Yngwie M. F. Malmsteen goes for the commercial jugular on his fifth studio album, 1990’s Eclipse. Aided by his first all-Swedish lineup, the borking-mad maestro dishes out a superlative set of melodic Euro metal that expands on the AOR leanings of his previous record Odyssey. The album opens with its three singles. Making Love is smouldering of verse and colossal of riff; Bedroom Eyes is fun Europop with loose jamming guitar; and the smoochy ballad Save Your Love is a skippable bore. Luckily the next track Motherless Child is an exciting metal rager. It’s a stunner, charged with emotion, and from there on the album barely puts a foot wrong. From the explosive pomp of Devil In Disguise and Judas to the flawlessly layered Faultline this album is a blast. Might prove too cheesy for fans weaned on Marching Out but if you fancy a bit of pop and pomp with your power, the stars align on Eclipse.
As my Top 10 Albums of the Year proved, “death metal in space” was a big thing in 2016. So let’s travel back in time to 1990 and the album that started it all: Nocturnus’ The Key and this excellent blast of sci-fi horror. Some sort of evil cyborg has invented a time machine and set a course for the date 0 B.C. He has only one goal: kill the baby Jesus!
“Blasting away Father, Mother, and Child/laughing hysterically all of the while” the cyborg proves to be devastatingly successful in his mission. And Destroying the Manger proves devastatingly successful too: a wild shred-fest of riffs and solos that gets down to serious moshing business at 4:10. And check out the prominent keyboards too… Nocturnus going where no death metal band had gone before.

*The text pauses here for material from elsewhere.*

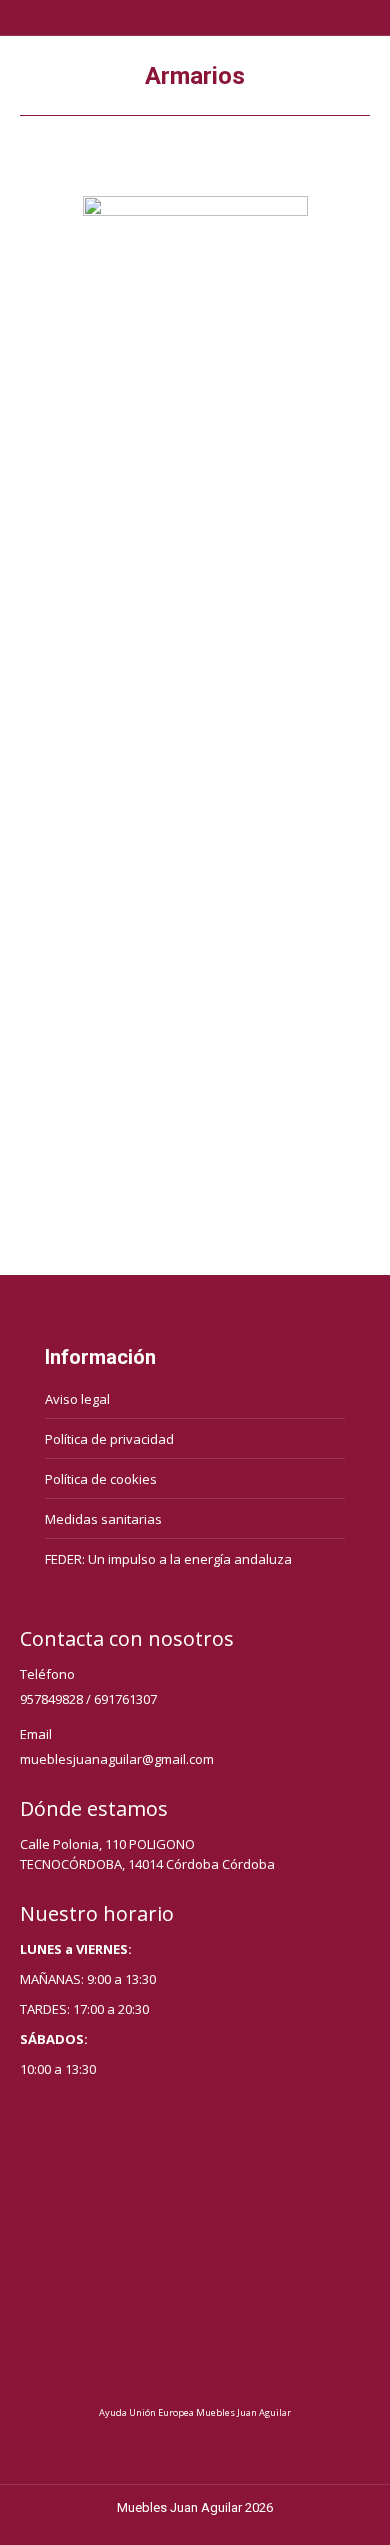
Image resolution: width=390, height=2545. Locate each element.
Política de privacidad (109, 1439)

Greatest Hits Live! captures Saxon on the upswing following the doldrums of their disappointing Destiny album and tour. Frontman Biff Byford had taken over their management, securing a well-received support slot with Manowar that galvanised the group. Saxon then launched a European headlining tour in 1990 to celebrate 10 Years of Denim & Leather* and the UK leg was such a success that the band added another run of UK gigs later in the year. They played more than 40 shows in the UK alone, winning much-needed acclaim and credibility in their homeland. The Nottingham show was recorded and released as Saxon’s third live album.
Unlike its two predecessors, The Eagle Has Landed and Rock N’ Roll Gypsies, Greatest Hits Live! offers a full** Saxon live set, living up to its title. It’s bulging with classics (Wheels of Steel, (747) Strangers in the Night, Princess of the Night, And the Bands Played On), hard-hitting metal bangers from the early days (Motorcycle Man, 20,000ft and Heavy Metal Thunder) and well-chosen newer material (a bouncy Rock N’ Roll Gypsy and a tougher take on Ride Like the Wind). There are some mid-set surprises too with a captivating Frozen Rainbow and an absolutely phenomenal version of See the Light Shining. And just to put the icing on the cake: the classic tracks Denim and Leather and Crusader finally make their live album debuts.
Greatest Hits Live! is an honest and energetic live album that drives home the quality of Saxon’s material and the celebratory vibe of the tour. On the evidence here, it’s no surprise that they won over audiences up and down the country. However, through all their ups-and-downs, Saxon’s live prowess was never in doubt. If they were going to have a future they’d have to produce new material that lived up to the glorious past celebrated here. Buoyed by the enthusiastic reception from their UK fans, Saxon rushed back into the studio. The comeback was on.
*Biff announces “we’ve been together for 10 years” but their debut album was released in 1979 so in 1990 they were a year out. Instead, the liner notes proclaim that the 10 years refer to the anniversary of their 1980 breakthrough with Wheels of Steel. But then they called it “10 Years of Denim & Leather” after an album that was nine years old.
**One song is missing. The show was also released on VHS and the set included Strong Arm of the Law. I’ll let them off though.